Extract:
:::::

Plug scalability?

Hey guys,

How does plug handle each new request/response cycle? it spawns a new processor for each request!

If not then how I can make sure that plug is not a bottleneck in my app?

Plug doesn not do any of that. Cowboy is the webserver people use with plug/phoenix (but could be another as well) and it’s spawning a process per request.

6 Likes

Great, so is there a way to spawn a custom genserver?
I have a worker logic and i want it to recv the query and then handle the request/streams to the endpoint.

Edit: looking at phoenix source code to get a full overview.

1 Like

What are you trying to do exactly?

Essentially a Plug transforms data throughout the request stack. These transformations can be setting a header, layout, get request parameters, etc. Maybe you can handle what you need to do in a plug without a GenServer.

1 Like

The request have to go through query_parser and cast it to the DB and have to wait for response and then the response will go as tcp packet/stream to the client.

:::::

Requirement A: According to the Plug scalability thread, which webserver spawns a process per request?
Requirement B: Return the passage of the Plug scalability thread that begins at the words "Plug doesn not" and stops after the words "to the endpoint.".

:::::

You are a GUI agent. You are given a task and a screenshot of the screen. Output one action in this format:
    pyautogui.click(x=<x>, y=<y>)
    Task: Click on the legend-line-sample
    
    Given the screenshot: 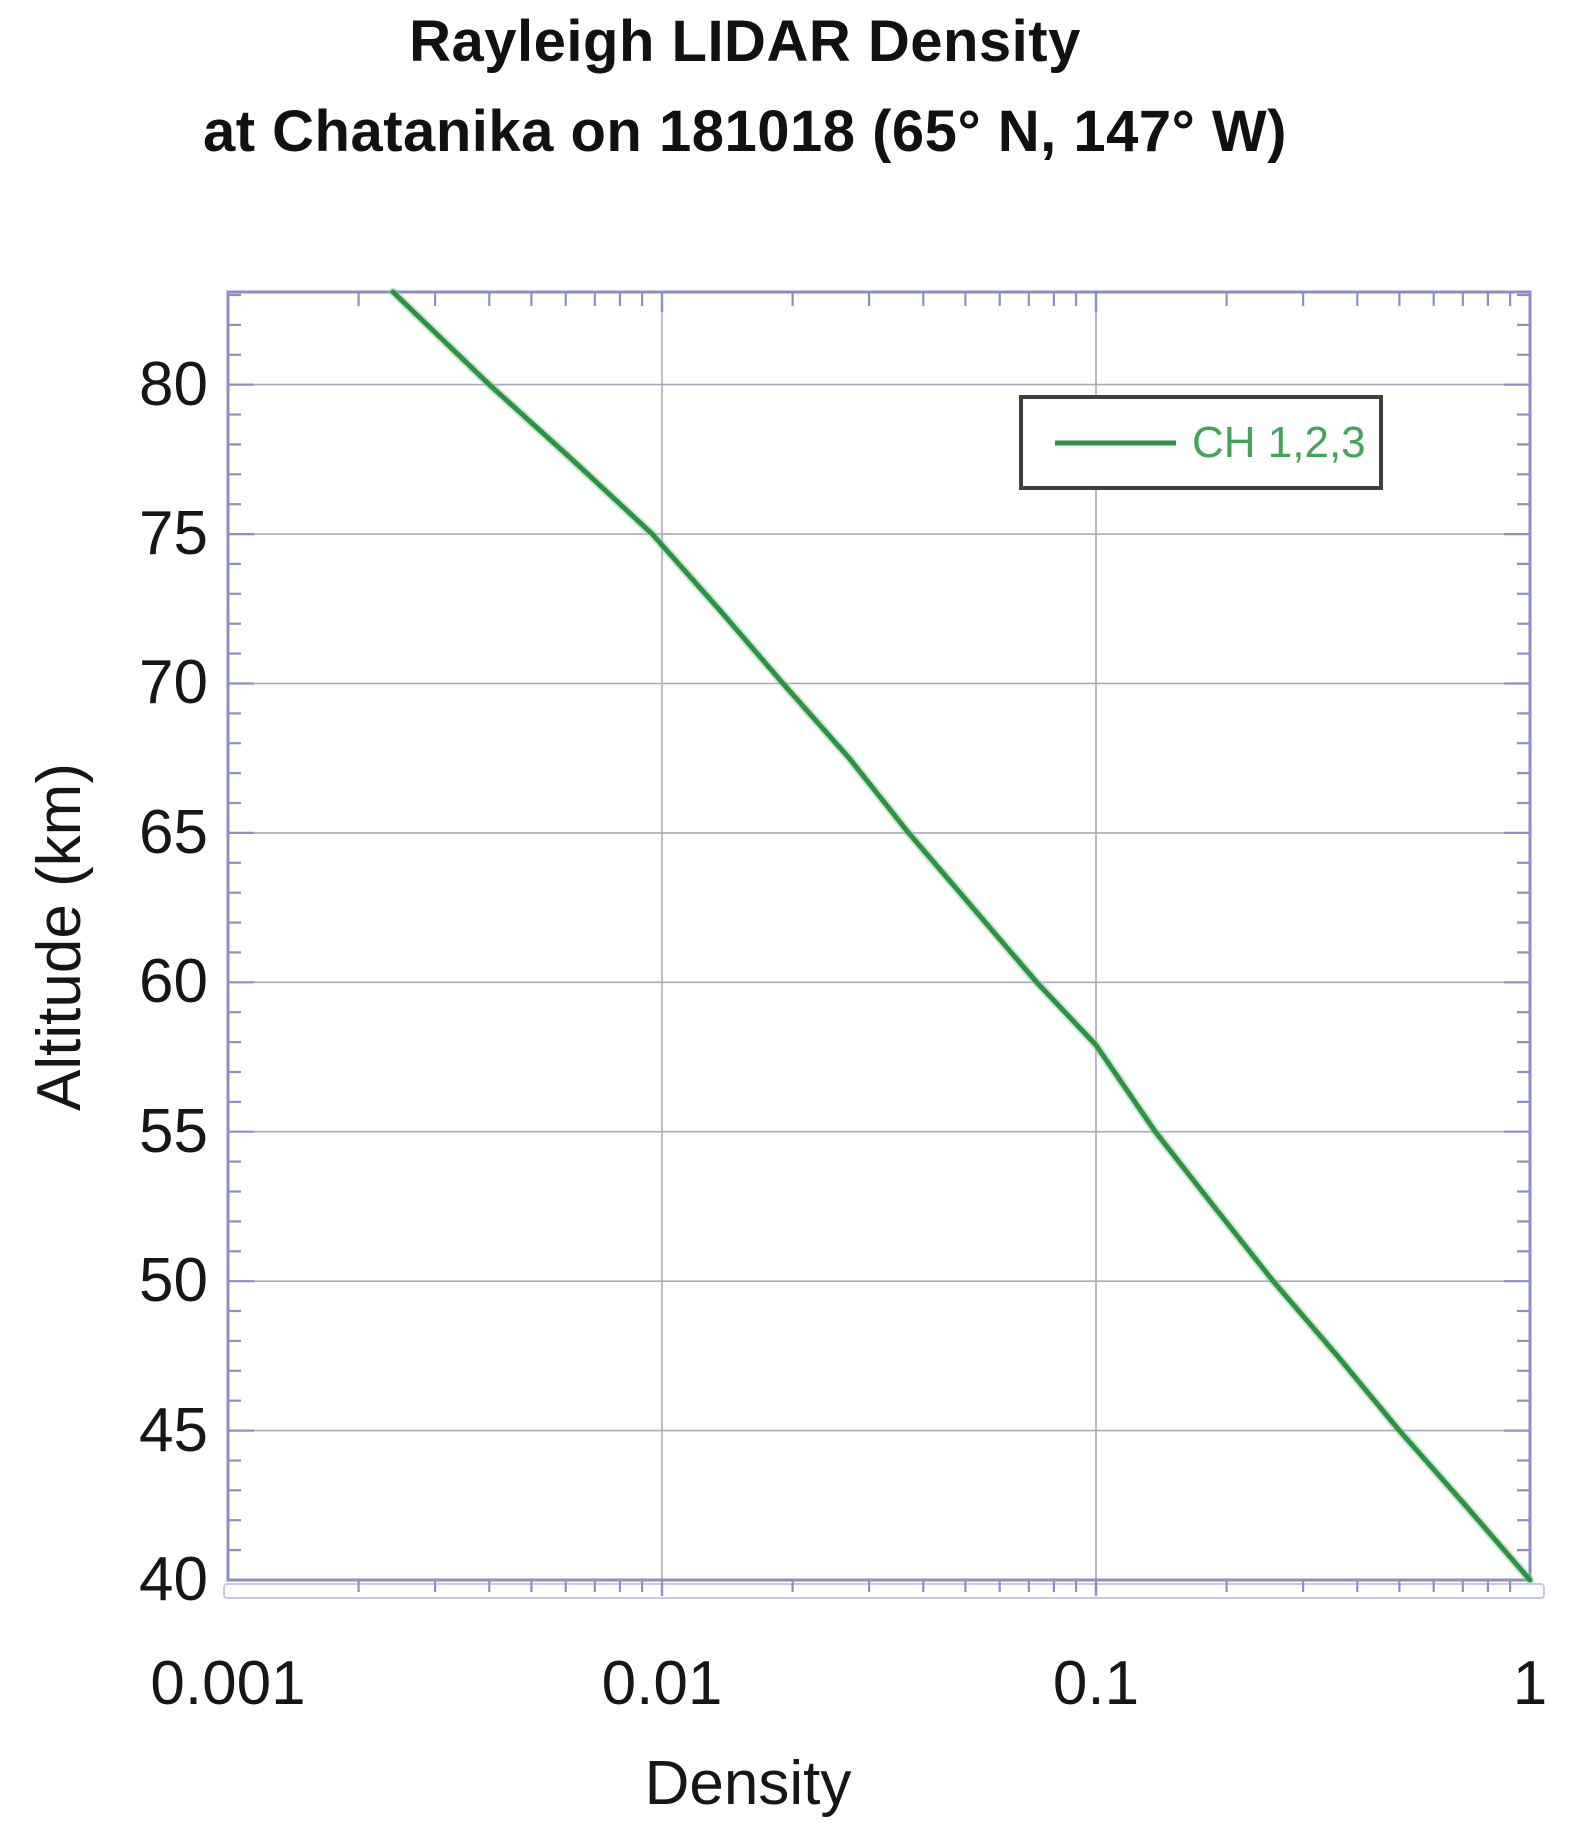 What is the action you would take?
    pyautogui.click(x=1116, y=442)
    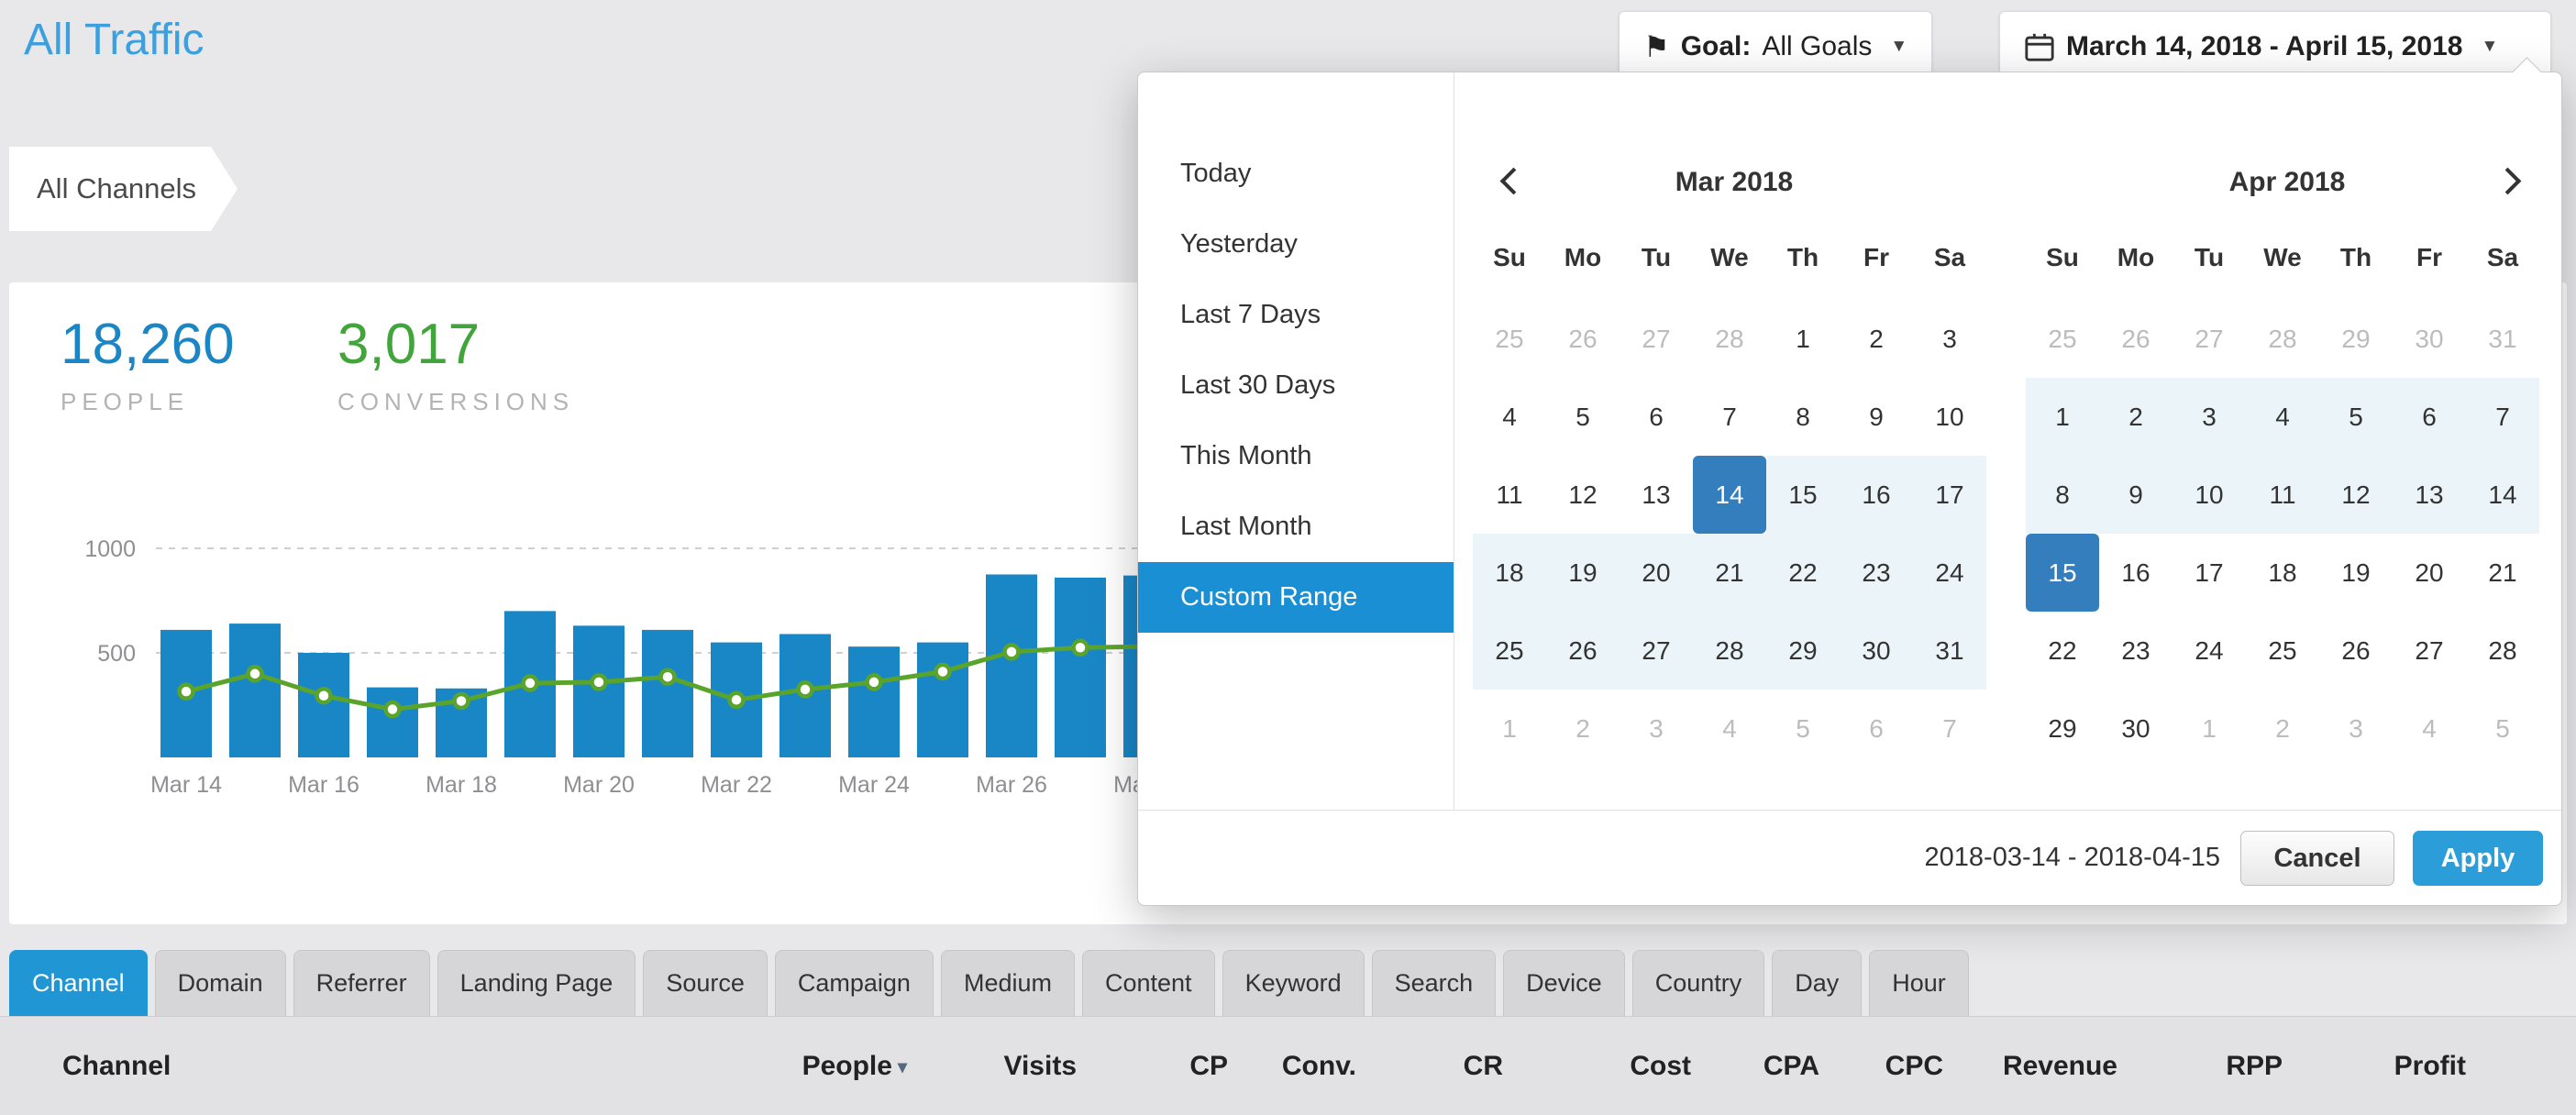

:::::

Task answer A: Cowboy

Task answer B:
Plug doesn not do any of that. Cowboy is the webserver people use with plug/phoenix (but could be another as well) and it’s spawning a process per request.

6 Likes

Great, so is there a way to spawn a custom genserver?
I have a worker logic and i want it to recv the query and then handle the request/streams to the endpoint.